Gespenstische Stimmung

Eine Reporterin des "Solinger Tageblatts" berichtete, nach dem Anschlag sei die Stimmung "gespenstisch" gewesen. Innerhalb weniger Minuten sei die ausgelassene Feierstimmung in Schock umgeschlagen.

Tausende Menschen verließen die Innenstadt.

Zwei Gedenkgottesdienste wird es geben: Zum einen gibt es am Abend gegen 18.15 Uhr ein stilles Gedenken auf dem Neumarkt, zum anderen am Sonntagmorgen um 10 Uhr einen ökumenischen Gottesdienst in der evangelischen Stadtkirche unweit des Tatorts.

Nancy Faeser und Hendrik Wüst erwartet

Zum Gedenken am Abend würden unter anderem Bundesinnenministerin Nancy Faeser (SPD) und NRW-Ministerpräsident Hendrik Wüst (CDU) erwartet. Man habe sich aber entschieden, anstelle von Reden und Stellungnahmen eine stille Feier mit Kerzen, Blumen und wenig Musik zu veranstalten, angeleitet von Pfarrer Mohr und Superintendentin Ilka Werner vom evangelischen Kirchenkreis Solingen.
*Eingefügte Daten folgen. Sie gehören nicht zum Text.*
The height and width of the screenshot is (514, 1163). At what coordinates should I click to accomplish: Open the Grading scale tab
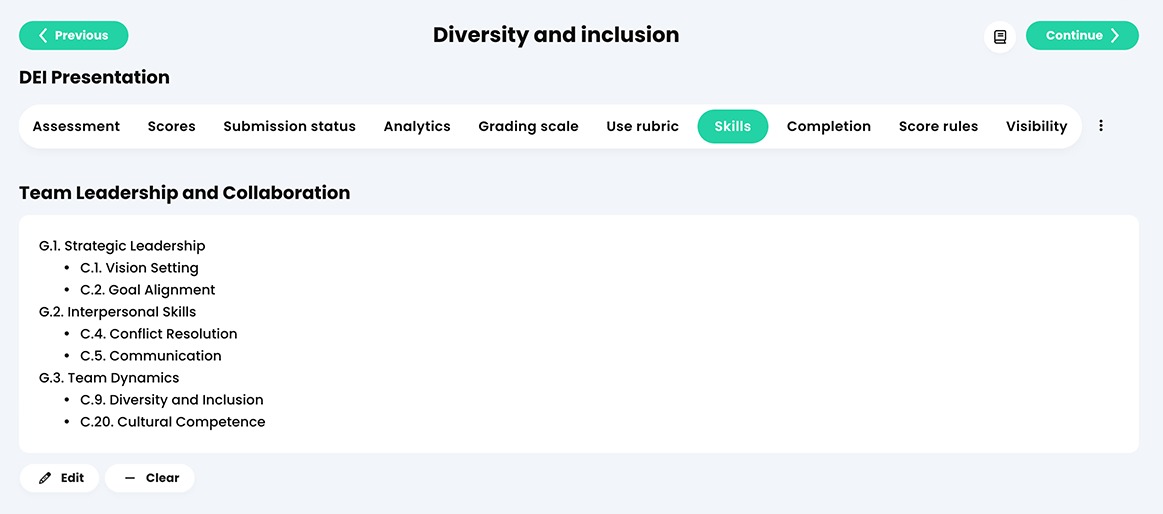point(528,127)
Werner und Mohr sollen zusammen mit Pfarrerin Friederike Höroldt auch den ökumenischen Gottesdienst am Sonntagmorgen leiten. Ursprünglich sollte dieser Gottesdienst aus Anlass des Stadtfestes gefeiert werden.

Der Artikel wurde zuletzt am 24.08.2024 um 16:53 Uhr angepasst.